WHAT YOU WILL DO: Print the whole listing exactly.

INFORMATION GIVEN:
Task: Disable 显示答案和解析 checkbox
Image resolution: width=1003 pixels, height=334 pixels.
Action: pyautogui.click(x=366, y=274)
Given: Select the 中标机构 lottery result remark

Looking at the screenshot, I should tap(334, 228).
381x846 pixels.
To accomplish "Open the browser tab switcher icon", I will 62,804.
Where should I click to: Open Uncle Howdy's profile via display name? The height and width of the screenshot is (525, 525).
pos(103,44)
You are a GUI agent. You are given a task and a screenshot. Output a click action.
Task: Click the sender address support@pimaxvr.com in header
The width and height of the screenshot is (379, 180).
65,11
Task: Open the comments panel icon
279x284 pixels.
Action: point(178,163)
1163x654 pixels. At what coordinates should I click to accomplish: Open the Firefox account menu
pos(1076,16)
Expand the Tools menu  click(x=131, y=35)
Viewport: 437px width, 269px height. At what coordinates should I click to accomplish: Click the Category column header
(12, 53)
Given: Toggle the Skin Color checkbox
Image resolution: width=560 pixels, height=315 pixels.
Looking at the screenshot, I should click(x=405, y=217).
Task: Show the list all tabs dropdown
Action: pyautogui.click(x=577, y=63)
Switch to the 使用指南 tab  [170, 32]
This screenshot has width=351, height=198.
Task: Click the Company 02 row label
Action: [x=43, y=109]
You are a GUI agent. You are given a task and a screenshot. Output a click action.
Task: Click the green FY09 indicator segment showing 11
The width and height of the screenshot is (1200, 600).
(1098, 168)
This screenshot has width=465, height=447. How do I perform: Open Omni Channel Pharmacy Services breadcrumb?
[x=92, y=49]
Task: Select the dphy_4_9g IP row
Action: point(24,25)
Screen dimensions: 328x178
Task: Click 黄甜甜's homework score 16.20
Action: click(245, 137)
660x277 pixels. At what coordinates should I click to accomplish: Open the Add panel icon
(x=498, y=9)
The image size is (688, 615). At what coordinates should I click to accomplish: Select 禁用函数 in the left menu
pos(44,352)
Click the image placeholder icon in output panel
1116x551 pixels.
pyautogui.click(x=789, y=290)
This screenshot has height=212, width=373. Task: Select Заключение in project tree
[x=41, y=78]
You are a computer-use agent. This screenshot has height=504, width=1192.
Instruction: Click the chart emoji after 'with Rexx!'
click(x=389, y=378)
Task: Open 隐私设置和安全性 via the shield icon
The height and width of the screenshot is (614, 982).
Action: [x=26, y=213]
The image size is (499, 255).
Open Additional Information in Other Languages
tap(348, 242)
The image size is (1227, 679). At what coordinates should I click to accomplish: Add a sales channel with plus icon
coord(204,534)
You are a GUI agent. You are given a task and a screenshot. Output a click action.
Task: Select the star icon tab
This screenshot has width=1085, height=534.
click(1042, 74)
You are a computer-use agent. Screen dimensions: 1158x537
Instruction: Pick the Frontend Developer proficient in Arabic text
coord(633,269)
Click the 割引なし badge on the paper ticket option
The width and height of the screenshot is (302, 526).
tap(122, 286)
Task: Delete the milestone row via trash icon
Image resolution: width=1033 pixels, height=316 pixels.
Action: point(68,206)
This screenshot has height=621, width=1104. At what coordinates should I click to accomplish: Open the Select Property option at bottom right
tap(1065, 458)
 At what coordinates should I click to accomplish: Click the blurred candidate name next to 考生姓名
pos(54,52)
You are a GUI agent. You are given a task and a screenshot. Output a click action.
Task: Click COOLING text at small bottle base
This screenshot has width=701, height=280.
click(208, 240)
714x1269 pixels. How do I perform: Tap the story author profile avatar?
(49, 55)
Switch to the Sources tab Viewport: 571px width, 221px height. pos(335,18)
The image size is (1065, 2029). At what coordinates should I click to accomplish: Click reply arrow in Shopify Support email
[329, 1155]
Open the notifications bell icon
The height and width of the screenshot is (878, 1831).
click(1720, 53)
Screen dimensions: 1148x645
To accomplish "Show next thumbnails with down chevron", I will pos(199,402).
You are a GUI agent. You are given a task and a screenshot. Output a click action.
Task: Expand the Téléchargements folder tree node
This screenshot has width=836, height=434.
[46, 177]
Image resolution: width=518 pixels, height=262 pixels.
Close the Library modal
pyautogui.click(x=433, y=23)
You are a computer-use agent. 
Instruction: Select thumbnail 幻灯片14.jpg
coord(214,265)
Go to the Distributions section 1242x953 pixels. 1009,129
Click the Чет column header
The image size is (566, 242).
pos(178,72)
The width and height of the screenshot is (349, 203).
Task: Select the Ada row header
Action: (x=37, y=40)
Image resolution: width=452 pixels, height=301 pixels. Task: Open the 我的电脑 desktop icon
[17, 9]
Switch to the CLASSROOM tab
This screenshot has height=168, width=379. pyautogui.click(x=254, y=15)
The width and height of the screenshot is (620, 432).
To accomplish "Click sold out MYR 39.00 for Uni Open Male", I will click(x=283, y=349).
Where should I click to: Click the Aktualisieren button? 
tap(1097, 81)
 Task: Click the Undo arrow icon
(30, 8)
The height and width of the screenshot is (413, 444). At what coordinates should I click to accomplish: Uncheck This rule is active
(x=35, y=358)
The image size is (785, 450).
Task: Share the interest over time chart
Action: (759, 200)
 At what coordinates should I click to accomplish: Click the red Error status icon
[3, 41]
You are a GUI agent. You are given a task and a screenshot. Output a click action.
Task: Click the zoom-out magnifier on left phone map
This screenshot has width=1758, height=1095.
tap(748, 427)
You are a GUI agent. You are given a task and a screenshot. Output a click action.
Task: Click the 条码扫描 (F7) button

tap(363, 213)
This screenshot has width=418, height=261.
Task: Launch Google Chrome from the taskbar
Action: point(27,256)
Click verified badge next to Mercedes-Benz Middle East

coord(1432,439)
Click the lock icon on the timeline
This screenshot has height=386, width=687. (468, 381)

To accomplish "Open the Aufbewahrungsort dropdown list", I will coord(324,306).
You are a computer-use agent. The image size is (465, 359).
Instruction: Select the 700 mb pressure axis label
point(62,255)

SOLUTION BELOW:
Task: Disable 显示答案和解析 checkbox
Image resolution: width=1003 pixels, height=334 pixels.
Action: pyautogui.click(x=366, y=274)
Given: Select the 中标机构 lottery result remark

Looking at the screenshot, I should tap(334, 228).
381x846 pixels.
To accomplish "Open the browser tab switcher icon", I will 62,804.
Where should I click to: Open Uncle Howdy's profile via display name? The height and width of the screenshot is (525, 525).
pos(103,44)
You are a GUI agent. You are given a task and a screenshot. Output a click action.
Task: Click the sender address support@pimaxvr.com in header
The width and height of the screenshot is (379, 180).
65,11
Task: Open the comments panel icon
279x284 pixels.
Action: point(178,163)
1163x654 pixels. At what coordinates should I click to accomplish: Open the Firefox account menu
pos(1076,16)
Expand the Tools menu  click(x=131, y=35)
Viewport: 437px width, 269px height. At what coordinates should I click to accomplish: Click the Category column header
(12, 53)
Given: Toggle the Skin Color checkbox
Image resolution: width=560 pixels, height=315 pixels.
Looking at the screenshot, I should click(x=405, y=217).
Task: Show the list all tabs dropdown
Action: pyautogui.click(x=577, y=63)
Switch to the 使用指南 tab  [170, 32]
This screenshot has width=351, height=198.
Task: Click the Company 02 row label
Action: [x=43, y=109]
You are a GUI agent. You are given a task and a screenshot. Output a click action.
Task: Click the green FY09 indicator segment showing 11
The width and height of the screenshot is (1200, 600).
(1098, 168)
This screenshot has width=465, height=447. How do I perform: Open Omni Channel Pharmacy Services breadcrumb?
[x=92, y=49]
Task: Select the dphy_4_9g IP row
Action: point(24,25)
Screen dimensions: 328x178
Task: Click 黄甜甜's homework score 16.20
Action: click(245, 137)
660x277 pixels. At what coordinates should I click to accomplish: Open the Add panel icon
(x=498, y=9)
The image size is (688, 615). At what coordinates should I click to accomplish: Select 禁用函数 in the left menu
pos(44,352)
Click the image placeholder icon in output panel
1116x551 pixels.
pyautogui.click(x=789, y=290)
This screenshot has height=212, width=373. Task: Select Заключение in project tree
[x=41, y=78]
You are a computer-use agent. This screenshot has height=504, width=1192.
Instruction: Click the chart emoji after 'with Rexx!'
click(x=389, y=378)
Task: Open 隐私设置和安全性 via the shield icon
The height and width of the screenshot is (614, 982).
Action: [x=26, y=213]
The image size is (499, 255).
Open Additional Information in Other Languages
tap(348, 242)
The image size is (1227, 679). At what coordinates should I click to accomplish: Add a sales channel with plus icon
coord(204,534)
You are a GUI agent. You are given a task and a screenshot. Output a click action.
Task: Select the star icon tab
This screenshot has width=1085, height=534.
click(1042, 74)
You are a computer-use agent. Screen dimensions: 1158x537
Instruction: Pick the Frontend Developer proficient in Arabic text
coord(633,269)
Click the 割引なし badge on the paper ticket option
The width and height of the screenshot is (302, 526).
tap(122, 286)
Task: Delete the milestone row via trash icon
Image resolution: width=1033 pixels, height=316 pixels.
Action: point(68,206)
This screenshot has height=621, width=1104. At what coordinates should I click to accomplish: Open the Select Property option at bottom right
tap(1065, 458)
 At what coordinates should I click to accomplish: Click the blurred candidate name next to 考生姓名
pos(54,52)
You are a GUI agent. You are given a task and a screenshot. Output a click action.
Task: Click COOLING text at small bottle base
This screenshot has width=701, height=280.
click(208, 240)
714x1269 pixels. How do I perform: Tap the story author profile avatar?
(49, 55)
Switch to the Sources tab Viewport: 571px width, 221px height. pos(335,18)
The image size is (1065, 2029). At what coordinates should I click to accomplish: Click reply arrow in Shopify Support email
[329, 1155]
Open the notifications bell icon
The height and width of the screenshot is (878, 1831).
click(1720, 53)
Screen dimensions: 1148x645
To accomplish "Show next thumbnails with down chevron", I will pos(199,402).
You are a GUI agent. You are given a task and a screenshot. Output a click action.
Task: Expand the Téléchargements folder tree node
This screenshot has width=836, height=434.
[46, 177]
Image resolution: width=518 pixels, height=262 pixels.
Close the Library modal
pyautogui.click(x=433, y=23)
You are a computer-use agent. 
Instruction: Select thumbnail 幻灯片14.jpg
coord(214,265)
Go to the Distributions section 1242x953 pixels. 1009,129
Click the Чет column header
The image size is (566, 242).
pos(178,72)
The width and height of the screenshot is (349, 203).
Task: Select the Ada row header
Action: (x=37, y=40)
Image resolution: width=452 pixels, height=301 pixels. Task: Open the 我的电脑 desktop icon
[17, 9]
Switch to the CLASSROOM tab
This screenshot has height=168, width=379. pyautogui.click(x=254, y=15)
The width and height of the screenshot is (620, 432).
To accomplish "Click sold out MYR 39.00 for Uni Open Male", I will click(x=283, y=349).
Where should I click to: Click the Aktualisieren button? 
tap(1097, 81)
 Task: Click the Undo arrow icon
(30, 8)
The height and width of the screenshot is (413, 444). At what coordinates should I click to accomplish: Uncheck This rule is active
(x=35, y=358)
The image size is (785, 450).
Task: Share the interest over time chart
Action: (759, 200)
 At what coordinates should I click to accomplish: Click the red Error status icon
[3, 41]
You are a GUI agent. You are given a task and a screenshot. Output a click action.
Task: Click the zoom-out magnifier on left phone map
This screenshot has width=1758, height=1095.
tap(748, 427)
You are a GUI agent. You are given a task and a screenshot. Output a click action.
Task: Click the 条码扫描 (F7) button

tap(363, 213)
This screenshot has width=418, height=261.
Task: Launch Google Chrome from the taskbar
Action: point(27,256)
Click verified badge next to Mercedes-Benz Middle East

coord(1432,439)
Click the lock icon on the timeline
This screenshot has height=386, width=687. (468, 381)

To accomplish "Open the Aufbewahrungsort dropdown list", I will coord(324,306).
You are a computer-use agent. The image size is (465, 359).
Instruction: Select the 700 mb pressure axis label
point(62,255)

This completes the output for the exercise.